**Instruções da tarefa:**
Prossiga o texto sobre o acesso dos jovens a respostas de saúde mental, começando logo após a última frase apresentada.

As barreiras económicas e geográficas parecem ter um peso preponderante. E dai que seja importante uma resposta de proximidade e sem restrições de acesso. Ou seja, porque não pensar na criação de um serviço aberto que possa receber os jovens sem qualquer tipo de restrição para que possam fazer uma primeira avaliação da situação apresentada? E por conseguinte poder fazer um encaminhamento adequado para as necessidades em questão. Por exemplo, a consulta de Planeamento Familiar nos Centros de Saúde não tem custos associados para a pessoa que a requer. E dependendo da gestão que cada Centro de Saúde faz a sua resposta costuma ser célere e eficaz. Para além de todos os projectos de saúde escolar que existem em conjunto com as escolas.
Mas e com que recursos é que poderíamos fazer isso? Quantos profissionais de saúde mental seriam necessários? Quantos Pedopsiquiatras e Psicólogos clínicos? Há a noção de quantos profissionais de saúde destes existem. E que qual a percentagem de população abrangem. Há a noção de que há zonas do país mais desprotegidas neste tipo de resposta. E que o caminhar das coisas tem demonstrado uma realidade cada vez mais preocupante no que diz respeito à saúde mental e ao impacto que a mesma está a ter em idades tão importantes do desenvolvimento. Sendo que este impacto não fica apenas circunscrito neste período e acaba por continuar a se desenvolver ao longo da vida adulta.

Registos de dados armazenados:

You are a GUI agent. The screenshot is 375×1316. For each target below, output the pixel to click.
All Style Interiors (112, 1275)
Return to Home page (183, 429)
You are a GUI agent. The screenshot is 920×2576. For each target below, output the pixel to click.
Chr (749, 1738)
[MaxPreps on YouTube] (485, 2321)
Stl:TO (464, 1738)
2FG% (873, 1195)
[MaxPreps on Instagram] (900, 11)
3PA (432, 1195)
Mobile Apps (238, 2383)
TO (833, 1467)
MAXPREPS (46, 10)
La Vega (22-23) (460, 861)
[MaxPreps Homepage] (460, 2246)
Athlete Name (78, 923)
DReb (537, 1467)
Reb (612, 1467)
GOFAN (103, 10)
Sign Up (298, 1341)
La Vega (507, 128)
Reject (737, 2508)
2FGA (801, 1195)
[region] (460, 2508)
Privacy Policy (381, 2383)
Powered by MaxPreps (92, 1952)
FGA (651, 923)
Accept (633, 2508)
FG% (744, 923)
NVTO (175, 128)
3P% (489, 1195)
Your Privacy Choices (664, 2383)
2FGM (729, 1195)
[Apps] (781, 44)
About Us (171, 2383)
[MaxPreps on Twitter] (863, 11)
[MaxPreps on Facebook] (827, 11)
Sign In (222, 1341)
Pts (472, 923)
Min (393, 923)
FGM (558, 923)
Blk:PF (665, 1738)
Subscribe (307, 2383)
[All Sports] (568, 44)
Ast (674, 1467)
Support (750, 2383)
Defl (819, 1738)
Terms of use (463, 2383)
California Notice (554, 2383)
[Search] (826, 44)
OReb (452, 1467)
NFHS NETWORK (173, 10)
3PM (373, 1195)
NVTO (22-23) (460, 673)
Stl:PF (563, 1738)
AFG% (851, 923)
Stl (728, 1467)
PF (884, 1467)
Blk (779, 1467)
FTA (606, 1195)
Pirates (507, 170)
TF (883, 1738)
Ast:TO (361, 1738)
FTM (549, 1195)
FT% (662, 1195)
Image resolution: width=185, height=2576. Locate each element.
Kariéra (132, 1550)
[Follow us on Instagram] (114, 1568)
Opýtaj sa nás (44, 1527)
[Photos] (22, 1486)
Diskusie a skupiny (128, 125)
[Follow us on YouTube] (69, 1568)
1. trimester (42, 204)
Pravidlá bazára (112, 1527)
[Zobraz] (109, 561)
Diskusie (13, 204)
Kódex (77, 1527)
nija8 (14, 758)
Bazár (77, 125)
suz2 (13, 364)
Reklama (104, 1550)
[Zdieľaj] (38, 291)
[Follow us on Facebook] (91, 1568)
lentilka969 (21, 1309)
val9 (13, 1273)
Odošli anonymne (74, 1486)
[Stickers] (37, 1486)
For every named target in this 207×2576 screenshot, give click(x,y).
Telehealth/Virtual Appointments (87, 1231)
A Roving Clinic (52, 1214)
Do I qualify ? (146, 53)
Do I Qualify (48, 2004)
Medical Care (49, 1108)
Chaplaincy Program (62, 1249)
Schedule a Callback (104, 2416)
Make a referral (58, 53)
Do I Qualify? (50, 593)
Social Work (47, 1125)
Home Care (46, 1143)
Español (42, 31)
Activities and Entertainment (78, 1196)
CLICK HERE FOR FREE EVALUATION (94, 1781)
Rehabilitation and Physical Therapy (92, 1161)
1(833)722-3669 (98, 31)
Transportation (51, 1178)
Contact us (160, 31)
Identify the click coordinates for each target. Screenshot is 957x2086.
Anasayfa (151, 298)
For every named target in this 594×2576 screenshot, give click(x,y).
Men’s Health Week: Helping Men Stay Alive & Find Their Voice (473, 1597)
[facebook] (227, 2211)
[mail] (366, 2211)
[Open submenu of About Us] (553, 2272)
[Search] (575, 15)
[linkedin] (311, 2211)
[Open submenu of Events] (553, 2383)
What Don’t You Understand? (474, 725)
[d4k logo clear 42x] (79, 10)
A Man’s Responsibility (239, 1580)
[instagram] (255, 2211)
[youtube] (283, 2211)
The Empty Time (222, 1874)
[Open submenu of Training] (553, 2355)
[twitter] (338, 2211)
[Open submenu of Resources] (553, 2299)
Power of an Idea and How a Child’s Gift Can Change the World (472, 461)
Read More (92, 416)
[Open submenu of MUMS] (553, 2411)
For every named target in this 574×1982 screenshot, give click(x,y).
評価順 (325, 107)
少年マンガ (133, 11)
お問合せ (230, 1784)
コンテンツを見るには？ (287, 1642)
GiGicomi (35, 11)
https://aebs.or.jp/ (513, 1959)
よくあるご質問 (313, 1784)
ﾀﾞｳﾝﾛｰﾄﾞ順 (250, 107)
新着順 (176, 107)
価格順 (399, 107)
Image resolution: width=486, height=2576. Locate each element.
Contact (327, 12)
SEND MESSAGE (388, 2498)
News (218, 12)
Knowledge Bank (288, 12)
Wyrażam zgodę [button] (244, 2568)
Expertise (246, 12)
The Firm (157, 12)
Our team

**Resposta do exercício:**
Provavelmente ao começar a ler o texto terá ficado com a ideia de que haveria indicação de alguma solução. E poderá ter ficado frustrado com o facto do texto se estar a aproximar do fim e não parecer existir. Mas não sinta que não há nenhuma resposta, porque há. Muitos de nós já faz aquilo que é importante fazer quando nota alguma alteração mais significativa no comportamento. Ou quando observa que determinado comportamento não está ainda a ser adquirido para lá do tempo normativo. Nestas situações, a grande parte das pessoas leva os seus filhos, sejam eles crianças ou adolescentes, ao Pediatra, Médico de Família, Psicólogo clínico, etc. Contudo, se isso fosse a resposta não teríamos a situação tal qual actualmente a temos. Até porque algumas alterações do comportamento ou não aquisições de etapas fundamentais do desenvolvimento, não estão a ser totalmente percebidas do ponto de vista clínico como suficientemente relevantes. E a situação de muitas destas crianças e posteriormente adolescentes vai agravando. E depois precisamos de falar de uma franja importante da população a que o acesso a cuidados de saúde especializados, nomeadamente de saúde mental, está em muito restringido. E isso leva necessariamente a um agravamento das situações clinicas.
Além do papel individual de cada um de nós no cuidar da sua saúde física e mental. É igualmente importante continuar a exigir aos sucessivos governantes a importância da saúde mental e a colaboração destes na mobilização de respostas públicas para a saúde mental.
Tal como o velho Santiago em O Velho e o Mar, esteve a vida inteira no mar, empreendendo lutas e saindo-se vitorioso. E o facto de conhecer as marés, as mudanças climáticas, a localização dos cardumes e o comportamento dos peixes havia-lhe dado um passado de vitórias. No entanto, faz contraponto ao seu esforço a vida de privações do pescador. E como tal mora num casebre e dorme sobre uma cama que não passa de jornais velhos amontados e ressequidos. O que teria levado o pescador a essa situação?